In March of 2005, I had been cycling for just a few months, and, much to my glee, I discovered that I apparently had good genetics for the sport. I was “hanging” with the fast boys and started to consider the possibility of competing. I decided to enter one of the many Senior Games events offered throughout the year in Florida, and decided on an out-of-the-way venue where I could probably start my racing career with a win. The event was a 5 kilometer time trial, and I raced my heart out only to discover that not only did I not win (I took second), but I had lost by 33 seconds over a rather short distance! “Maybe bicycle racing was not for me,” I thought as a silver medal was hung around my neck.
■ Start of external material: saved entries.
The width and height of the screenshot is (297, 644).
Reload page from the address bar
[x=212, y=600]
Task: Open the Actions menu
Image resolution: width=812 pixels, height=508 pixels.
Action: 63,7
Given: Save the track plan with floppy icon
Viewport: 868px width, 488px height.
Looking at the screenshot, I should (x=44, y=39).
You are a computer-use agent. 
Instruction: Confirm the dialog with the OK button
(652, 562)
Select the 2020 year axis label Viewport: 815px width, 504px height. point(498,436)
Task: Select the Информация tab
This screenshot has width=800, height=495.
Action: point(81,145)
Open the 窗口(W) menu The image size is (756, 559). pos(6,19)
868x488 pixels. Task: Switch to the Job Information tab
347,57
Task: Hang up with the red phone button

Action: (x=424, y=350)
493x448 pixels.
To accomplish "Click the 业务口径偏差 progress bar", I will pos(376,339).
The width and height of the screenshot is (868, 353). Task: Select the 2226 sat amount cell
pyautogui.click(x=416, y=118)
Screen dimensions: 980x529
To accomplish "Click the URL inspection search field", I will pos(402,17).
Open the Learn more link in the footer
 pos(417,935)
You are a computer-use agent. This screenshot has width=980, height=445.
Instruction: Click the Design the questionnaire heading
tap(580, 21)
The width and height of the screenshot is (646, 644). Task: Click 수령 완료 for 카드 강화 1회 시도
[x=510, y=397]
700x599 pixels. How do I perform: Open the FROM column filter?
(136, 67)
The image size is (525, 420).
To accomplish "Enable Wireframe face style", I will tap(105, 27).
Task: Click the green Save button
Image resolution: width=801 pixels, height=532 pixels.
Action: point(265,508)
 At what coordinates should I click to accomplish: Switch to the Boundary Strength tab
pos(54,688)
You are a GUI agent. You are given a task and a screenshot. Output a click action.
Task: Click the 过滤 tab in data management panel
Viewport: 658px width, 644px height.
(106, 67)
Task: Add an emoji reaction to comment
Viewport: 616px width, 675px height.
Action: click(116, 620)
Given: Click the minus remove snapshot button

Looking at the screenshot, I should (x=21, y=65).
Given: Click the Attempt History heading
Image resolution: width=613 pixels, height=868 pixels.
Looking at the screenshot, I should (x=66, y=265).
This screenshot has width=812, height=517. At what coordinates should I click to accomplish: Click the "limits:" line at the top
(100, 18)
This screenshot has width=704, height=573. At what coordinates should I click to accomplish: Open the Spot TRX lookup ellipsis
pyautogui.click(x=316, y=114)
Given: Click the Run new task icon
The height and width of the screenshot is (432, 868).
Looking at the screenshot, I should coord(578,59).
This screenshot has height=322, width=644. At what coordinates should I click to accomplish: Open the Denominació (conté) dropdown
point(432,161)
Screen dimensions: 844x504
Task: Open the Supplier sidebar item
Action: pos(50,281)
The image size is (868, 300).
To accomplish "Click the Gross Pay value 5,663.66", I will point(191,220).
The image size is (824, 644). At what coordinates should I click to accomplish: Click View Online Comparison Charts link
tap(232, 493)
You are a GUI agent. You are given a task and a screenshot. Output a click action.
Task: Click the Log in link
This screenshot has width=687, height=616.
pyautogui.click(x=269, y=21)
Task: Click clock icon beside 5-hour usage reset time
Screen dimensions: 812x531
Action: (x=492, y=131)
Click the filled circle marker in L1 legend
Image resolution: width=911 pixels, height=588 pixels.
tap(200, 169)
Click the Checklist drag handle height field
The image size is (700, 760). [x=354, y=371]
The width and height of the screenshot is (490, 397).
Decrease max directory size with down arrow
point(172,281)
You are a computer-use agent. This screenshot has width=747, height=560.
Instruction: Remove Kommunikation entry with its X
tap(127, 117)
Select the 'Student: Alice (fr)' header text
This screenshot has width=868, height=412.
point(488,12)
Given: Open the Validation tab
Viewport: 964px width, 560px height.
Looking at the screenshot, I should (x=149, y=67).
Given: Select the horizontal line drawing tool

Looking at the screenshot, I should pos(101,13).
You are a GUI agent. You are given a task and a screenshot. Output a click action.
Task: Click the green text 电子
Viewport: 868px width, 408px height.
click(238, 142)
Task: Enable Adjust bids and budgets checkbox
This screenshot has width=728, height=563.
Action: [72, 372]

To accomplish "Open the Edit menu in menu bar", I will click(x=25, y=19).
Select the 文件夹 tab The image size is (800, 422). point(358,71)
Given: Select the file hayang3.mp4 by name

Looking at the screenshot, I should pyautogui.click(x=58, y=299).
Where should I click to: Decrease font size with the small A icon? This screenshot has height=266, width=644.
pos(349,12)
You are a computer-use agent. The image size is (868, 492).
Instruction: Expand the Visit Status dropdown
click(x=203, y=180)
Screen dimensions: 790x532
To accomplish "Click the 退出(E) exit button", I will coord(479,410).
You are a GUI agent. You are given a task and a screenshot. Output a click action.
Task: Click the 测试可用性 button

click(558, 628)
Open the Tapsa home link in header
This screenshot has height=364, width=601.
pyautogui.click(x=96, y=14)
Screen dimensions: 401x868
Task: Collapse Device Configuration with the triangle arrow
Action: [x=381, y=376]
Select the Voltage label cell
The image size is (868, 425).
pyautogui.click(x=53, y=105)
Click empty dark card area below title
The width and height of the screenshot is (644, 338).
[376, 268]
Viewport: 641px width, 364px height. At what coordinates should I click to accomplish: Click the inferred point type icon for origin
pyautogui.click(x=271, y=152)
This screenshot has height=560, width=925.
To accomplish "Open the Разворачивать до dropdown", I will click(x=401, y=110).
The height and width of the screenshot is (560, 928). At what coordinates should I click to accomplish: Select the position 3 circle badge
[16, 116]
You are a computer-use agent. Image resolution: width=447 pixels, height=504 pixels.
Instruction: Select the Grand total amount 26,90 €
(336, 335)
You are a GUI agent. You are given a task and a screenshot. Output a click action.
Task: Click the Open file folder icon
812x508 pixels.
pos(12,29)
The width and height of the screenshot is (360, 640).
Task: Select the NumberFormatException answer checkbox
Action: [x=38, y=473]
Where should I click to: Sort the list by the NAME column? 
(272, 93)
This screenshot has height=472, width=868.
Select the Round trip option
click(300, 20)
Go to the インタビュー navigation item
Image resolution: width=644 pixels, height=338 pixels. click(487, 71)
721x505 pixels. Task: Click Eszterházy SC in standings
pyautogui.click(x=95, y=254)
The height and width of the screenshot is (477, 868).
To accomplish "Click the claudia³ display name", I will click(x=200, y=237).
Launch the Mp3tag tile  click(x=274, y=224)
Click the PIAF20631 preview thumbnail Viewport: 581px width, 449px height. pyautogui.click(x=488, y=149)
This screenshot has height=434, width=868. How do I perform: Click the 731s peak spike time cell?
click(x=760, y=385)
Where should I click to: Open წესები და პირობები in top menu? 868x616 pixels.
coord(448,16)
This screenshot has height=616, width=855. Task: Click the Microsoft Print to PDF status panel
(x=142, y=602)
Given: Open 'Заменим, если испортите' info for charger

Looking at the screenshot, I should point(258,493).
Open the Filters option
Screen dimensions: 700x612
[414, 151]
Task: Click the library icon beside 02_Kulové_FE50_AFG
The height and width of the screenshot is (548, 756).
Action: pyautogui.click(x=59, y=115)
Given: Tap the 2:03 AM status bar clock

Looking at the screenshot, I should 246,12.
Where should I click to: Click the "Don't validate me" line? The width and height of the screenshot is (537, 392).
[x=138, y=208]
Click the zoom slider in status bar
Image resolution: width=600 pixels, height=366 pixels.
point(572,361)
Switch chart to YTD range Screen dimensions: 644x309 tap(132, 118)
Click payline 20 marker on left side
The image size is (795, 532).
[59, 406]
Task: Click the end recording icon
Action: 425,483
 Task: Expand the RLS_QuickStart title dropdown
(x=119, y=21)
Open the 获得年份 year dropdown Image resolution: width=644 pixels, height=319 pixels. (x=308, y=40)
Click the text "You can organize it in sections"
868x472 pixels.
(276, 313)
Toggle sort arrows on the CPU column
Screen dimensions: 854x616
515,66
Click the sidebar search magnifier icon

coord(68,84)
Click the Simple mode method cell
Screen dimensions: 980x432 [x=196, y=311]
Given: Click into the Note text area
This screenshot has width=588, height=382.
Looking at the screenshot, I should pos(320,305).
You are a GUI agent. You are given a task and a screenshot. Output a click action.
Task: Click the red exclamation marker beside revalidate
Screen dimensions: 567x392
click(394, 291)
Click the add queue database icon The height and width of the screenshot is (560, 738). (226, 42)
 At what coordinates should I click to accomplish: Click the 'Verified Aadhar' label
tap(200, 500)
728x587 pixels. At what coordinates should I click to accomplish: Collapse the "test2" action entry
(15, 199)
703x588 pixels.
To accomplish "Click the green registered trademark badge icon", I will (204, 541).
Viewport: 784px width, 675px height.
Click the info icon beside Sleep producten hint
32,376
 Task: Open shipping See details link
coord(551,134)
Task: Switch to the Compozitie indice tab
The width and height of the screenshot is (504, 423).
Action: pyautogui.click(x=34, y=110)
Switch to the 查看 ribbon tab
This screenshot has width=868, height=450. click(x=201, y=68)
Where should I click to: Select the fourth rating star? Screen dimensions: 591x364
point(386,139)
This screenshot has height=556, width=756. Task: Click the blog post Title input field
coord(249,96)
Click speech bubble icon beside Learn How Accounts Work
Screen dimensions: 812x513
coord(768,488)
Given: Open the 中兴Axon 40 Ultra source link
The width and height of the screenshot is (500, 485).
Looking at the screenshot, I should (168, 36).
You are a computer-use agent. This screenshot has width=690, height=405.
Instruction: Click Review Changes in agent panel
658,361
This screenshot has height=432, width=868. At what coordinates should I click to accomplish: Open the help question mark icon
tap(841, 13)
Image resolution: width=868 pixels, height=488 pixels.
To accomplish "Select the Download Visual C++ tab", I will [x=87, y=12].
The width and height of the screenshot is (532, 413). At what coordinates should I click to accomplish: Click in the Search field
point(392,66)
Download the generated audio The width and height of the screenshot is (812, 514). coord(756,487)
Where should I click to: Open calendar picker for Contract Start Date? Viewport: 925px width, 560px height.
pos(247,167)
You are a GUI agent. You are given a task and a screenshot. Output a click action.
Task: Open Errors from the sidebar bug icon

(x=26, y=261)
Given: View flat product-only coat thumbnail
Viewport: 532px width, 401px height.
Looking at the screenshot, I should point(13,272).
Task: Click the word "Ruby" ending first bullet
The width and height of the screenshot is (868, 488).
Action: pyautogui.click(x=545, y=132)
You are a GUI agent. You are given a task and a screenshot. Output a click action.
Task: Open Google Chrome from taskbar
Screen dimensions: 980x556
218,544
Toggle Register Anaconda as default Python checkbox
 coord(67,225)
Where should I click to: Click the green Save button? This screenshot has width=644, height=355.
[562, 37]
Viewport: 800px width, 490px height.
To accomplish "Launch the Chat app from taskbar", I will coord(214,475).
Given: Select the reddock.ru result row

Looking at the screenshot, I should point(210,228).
The person who had defeated me, was Leon Burk, a multiple state and national time trial and road race champion who had broken numerous time trial records. In that obscure venue, I had stumbled on to a competition with one of the best racers in the country in my age group! As an aside, Leon is one of the most incredible gentlemen one could ever hope to meet. He is the prototype of a nice, unassuming, modest, but extremely talented man – the type of guy who you almost don’t want to defeat.
I had run into another example of levels, but I used it to inspire me rather than discourage me. I vowed that I would train diligently and someday – although it seemed an impossible dream at the time – defeat Leon in a time trial race. I kept a picture of him riding his time trial bike on my computer. Finally a year and 10 months subsequent to the first meeting, I defeated Leon in a 5K time trial. The margin was a mere 3 seconds, but I was elated.
Off the subject of levels for a moment: Let your defeats and failures inspire you. I mentioned in an earlier article dealing with the subject of time trial racing, that at the 2007 Senior Olympics, I went off course in a 10K time trial that I was sure I would win. I must honestly say that I still cannot help but thinking, “what if,” but I used the incident to inspire me to become a better cyclist. I trained harder than ever, and as of this writing, I have not lost another time trial in a year and nine months since the incident at the Olympics.
Train hard, treat your losses as inspirational fodder, and, perhaps, someday a competitor will tell the tale of the time he crossed your path only to have the phenomenon of levels painfully demonstrated to him or her!